(Source records begins)

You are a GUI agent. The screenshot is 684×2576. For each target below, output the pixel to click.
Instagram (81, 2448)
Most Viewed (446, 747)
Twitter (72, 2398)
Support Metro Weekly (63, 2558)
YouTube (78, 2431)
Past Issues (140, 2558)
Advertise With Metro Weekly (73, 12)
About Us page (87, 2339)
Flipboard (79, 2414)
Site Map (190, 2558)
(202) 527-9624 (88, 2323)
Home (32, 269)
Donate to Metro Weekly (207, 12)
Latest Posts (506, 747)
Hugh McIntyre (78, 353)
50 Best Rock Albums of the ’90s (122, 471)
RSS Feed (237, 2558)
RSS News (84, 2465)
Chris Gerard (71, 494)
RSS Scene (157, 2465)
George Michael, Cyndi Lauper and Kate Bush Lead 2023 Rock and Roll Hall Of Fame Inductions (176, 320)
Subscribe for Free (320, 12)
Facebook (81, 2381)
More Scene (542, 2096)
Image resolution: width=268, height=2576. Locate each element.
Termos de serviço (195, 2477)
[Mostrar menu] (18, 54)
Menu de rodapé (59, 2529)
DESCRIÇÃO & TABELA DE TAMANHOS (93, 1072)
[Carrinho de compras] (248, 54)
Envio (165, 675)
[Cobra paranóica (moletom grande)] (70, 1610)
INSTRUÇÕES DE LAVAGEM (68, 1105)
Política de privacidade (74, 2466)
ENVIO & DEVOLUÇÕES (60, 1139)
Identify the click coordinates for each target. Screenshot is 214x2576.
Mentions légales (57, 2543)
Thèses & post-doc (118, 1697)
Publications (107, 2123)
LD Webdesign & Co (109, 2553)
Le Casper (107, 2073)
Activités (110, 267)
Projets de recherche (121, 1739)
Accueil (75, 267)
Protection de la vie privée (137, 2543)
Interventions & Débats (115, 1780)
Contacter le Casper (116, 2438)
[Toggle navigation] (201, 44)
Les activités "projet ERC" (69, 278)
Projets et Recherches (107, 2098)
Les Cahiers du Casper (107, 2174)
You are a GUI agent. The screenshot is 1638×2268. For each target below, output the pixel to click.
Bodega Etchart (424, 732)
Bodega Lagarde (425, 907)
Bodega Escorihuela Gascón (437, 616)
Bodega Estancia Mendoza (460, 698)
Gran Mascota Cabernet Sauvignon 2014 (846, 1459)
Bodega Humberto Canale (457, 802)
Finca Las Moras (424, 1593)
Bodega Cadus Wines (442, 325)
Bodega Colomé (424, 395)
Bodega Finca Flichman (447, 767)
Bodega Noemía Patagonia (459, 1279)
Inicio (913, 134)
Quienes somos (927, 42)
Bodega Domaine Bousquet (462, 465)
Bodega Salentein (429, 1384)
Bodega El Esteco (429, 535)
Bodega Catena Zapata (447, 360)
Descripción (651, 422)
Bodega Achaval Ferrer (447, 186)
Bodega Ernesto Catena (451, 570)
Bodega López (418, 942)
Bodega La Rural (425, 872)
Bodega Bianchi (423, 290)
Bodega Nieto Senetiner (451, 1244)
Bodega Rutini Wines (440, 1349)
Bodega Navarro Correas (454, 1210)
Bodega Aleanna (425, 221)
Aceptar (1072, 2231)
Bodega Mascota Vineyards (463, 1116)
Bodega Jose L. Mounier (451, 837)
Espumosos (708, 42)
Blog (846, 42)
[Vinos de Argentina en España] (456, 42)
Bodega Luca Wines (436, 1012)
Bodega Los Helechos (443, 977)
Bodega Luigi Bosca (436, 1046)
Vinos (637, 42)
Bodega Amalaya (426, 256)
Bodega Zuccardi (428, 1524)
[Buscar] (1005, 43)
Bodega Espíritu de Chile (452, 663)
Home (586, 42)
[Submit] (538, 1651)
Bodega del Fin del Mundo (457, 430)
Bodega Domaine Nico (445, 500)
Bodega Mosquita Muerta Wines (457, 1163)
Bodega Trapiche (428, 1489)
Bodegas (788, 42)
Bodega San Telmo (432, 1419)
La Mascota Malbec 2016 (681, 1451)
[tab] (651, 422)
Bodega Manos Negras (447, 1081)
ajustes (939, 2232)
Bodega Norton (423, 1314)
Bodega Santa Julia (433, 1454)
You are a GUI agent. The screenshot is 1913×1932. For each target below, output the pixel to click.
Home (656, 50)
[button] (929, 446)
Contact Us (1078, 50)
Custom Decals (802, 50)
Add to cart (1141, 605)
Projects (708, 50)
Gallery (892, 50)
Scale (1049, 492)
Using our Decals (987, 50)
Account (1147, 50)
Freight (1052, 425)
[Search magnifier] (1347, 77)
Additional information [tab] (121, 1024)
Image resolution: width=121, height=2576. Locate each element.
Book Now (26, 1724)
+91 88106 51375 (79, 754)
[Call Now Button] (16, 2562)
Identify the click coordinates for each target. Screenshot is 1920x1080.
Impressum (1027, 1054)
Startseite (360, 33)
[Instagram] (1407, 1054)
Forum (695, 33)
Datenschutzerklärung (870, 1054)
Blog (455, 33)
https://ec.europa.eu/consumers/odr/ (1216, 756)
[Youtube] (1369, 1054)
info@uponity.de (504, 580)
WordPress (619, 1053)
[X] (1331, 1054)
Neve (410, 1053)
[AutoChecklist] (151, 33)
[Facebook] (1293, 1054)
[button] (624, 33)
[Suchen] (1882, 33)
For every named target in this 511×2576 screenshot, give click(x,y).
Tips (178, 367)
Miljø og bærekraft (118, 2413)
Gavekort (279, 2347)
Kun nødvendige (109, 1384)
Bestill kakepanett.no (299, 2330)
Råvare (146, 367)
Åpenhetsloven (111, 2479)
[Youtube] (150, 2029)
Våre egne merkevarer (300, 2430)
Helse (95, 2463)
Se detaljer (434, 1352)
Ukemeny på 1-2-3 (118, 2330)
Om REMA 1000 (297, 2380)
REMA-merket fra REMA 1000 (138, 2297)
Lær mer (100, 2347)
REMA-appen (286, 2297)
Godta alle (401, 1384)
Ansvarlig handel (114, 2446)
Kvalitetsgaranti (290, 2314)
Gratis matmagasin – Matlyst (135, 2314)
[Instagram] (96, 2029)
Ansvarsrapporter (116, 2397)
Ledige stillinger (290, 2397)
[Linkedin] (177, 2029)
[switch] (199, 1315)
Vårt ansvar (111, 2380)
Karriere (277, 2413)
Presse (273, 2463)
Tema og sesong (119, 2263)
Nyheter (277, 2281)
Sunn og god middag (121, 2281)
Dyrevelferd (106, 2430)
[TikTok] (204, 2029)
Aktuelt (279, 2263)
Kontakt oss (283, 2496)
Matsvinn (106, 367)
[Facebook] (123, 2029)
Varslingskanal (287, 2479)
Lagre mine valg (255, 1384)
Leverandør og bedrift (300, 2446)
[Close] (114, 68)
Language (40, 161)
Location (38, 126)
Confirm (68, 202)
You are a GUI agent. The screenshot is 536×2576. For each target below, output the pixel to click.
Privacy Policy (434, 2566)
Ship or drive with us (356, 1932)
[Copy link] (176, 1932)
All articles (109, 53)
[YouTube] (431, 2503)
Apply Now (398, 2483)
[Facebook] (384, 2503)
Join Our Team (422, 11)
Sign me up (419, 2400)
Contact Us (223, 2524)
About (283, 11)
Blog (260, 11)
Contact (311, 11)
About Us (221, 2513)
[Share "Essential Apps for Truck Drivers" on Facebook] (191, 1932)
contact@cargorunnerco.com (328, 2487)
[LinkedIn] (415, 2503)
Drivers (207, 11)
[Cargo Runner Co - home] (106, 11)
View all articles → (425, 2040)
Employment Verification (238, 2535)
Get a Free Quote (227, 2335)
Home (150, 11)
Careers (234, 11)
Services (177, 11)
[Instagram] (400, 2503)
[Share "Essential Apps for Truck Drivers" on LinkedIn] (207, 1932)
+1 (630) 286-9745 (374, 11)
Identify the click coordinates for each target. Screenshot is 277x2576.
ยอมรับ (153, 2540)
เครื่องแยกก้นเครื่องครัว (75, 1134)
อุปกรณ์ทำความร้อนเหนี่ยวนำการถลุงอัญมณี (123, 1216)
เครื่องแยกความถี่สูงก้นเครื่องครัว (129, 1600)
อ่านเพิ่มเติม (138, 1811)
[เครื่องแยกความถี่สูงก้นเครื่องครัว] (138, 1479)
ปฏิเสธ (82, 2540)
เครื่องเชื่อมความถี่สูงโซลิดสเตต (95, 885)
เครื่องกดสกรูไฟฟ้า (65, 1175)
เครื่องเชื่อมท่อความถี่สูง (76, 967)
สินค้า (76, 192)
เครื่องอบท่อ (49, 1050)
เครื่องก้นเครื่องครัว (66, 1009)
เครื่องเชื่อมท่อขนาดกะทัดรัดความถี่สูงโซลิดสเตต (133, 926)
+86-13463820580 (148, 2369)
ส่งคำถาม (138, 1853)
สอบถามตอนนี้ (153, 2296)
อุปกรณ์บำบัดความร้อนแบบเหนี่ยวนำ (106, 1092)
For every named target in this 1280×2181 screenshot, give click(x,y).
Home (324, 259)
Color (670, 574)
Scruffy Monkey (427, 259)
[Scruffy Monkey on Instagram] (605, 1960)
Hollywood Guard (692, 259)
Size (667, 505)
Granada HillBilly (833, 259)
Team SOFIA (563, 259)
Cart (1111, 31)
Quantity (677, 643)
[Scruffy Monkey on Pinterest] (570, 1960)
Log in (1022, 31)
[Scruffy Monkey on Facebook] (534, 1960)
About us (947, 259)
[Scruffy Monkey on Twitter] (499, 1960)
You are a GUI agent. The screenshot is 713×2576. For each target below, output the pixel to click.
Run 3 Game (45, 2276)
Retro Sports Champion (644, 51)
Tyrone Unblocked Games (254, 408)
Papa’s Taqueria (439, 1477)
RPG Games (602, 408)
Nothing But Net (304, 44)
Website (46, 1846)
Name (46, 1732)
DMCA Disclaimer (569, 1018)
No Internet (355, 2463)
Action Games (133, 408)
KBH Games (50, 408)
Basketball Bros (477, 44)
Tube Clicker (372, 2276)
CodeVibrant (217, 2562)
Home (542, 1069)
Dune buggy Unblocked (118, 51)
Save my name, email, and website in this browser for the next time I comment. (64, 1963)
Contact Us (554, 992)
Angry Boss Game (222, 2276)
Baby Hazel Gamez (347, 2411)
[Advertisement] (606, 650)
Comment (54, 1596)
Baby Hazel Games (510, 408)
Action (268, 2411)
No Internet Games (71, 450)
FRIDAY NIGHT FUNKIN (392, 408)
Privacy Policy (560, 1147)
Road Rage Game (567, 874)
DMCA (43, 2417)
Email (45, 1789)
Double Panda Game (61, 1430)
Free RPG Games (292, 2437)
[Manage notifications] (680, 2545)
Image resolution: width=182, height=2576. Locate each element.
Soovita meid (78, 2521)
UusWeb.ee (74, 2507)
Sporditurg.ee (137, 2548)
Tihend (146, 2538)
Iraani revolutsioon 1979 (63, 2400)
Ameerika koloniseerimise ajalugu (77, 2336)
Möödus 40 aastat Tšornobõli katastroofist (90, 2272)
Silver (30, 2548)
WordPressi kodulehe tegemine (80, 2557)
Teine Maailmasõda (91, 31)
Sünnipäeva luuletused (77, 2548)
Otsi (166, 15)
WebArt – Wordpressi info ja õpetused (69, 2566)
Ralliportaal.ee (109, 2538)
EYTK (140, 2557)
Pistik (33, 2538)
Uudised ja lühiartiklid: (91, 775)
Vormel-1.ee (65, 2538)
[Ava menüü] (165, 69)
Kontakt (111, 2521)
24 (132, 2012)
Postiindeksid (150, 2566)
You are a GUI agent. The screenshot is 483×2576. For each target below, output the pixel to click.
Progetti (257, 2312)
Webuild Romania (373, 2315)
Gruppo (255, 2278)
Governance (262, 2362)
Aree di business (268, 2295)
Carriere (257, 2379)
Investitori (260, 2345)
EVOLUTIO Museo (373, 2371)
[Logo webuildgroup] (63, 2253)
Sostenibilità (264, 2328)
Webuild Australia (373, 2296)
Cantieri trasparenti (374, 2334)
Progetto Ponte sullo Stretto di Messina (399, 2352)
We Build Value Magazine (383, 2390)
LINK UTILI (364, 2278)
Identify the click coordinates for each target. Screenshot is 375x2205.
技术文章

(Source records ends)

Look back at the data above. Transcribe exactly the lines starting at the line that contains "RSS News (84, 2465)" and ending at the line that contains "Protection de la vie privée (137, 2543)".

== Solved exercise ==
RSS News (84, 2465)
Chris Gerard (71, 494)
RSS Scene (157, 2465)
George Michael, Cyndi Lauper and Kate Bush Lead 2023 Rock and Roll Hall Of Fame Inductions (176, 320)
Subscribe for Free (320, 12)
Facebook (81, 2381)
More Scene (542, 2096)
Image resolution: width=268, height=2576. Locate each element.
Termos de serviço (195, 2477)
[Mostrar menu] (18, 54)
Menu de rodapé (59, 2529)
DESCRIÇÃO & TABELA DE TAMANHOS (93, 1072)
[Carrinho de compras] (248, 54)
Envio (165, 675)
[Cobra paranóica (moletom grande)] (70, 1610)
INSTRUÇÕES DE LAVAGEM (68, 1105)
Política de privacidade (74, 2466)
ENVIO & DEVOLUÇÕES (60, 1139)
Identify the click coordinates for each target. Screenshot is 214x2576.
Mentions légales (57, 2543)
Thèses & post-doc (118, 1697)
Publications (107, 2123)
LD Webdesign & Co (109, 2553)
Le Casper (107, 2073)
Activités (110, 267)
Projets de recherche (121, 1739)
Accueil (75, 267)
Protection de la vie privée (137, 2543)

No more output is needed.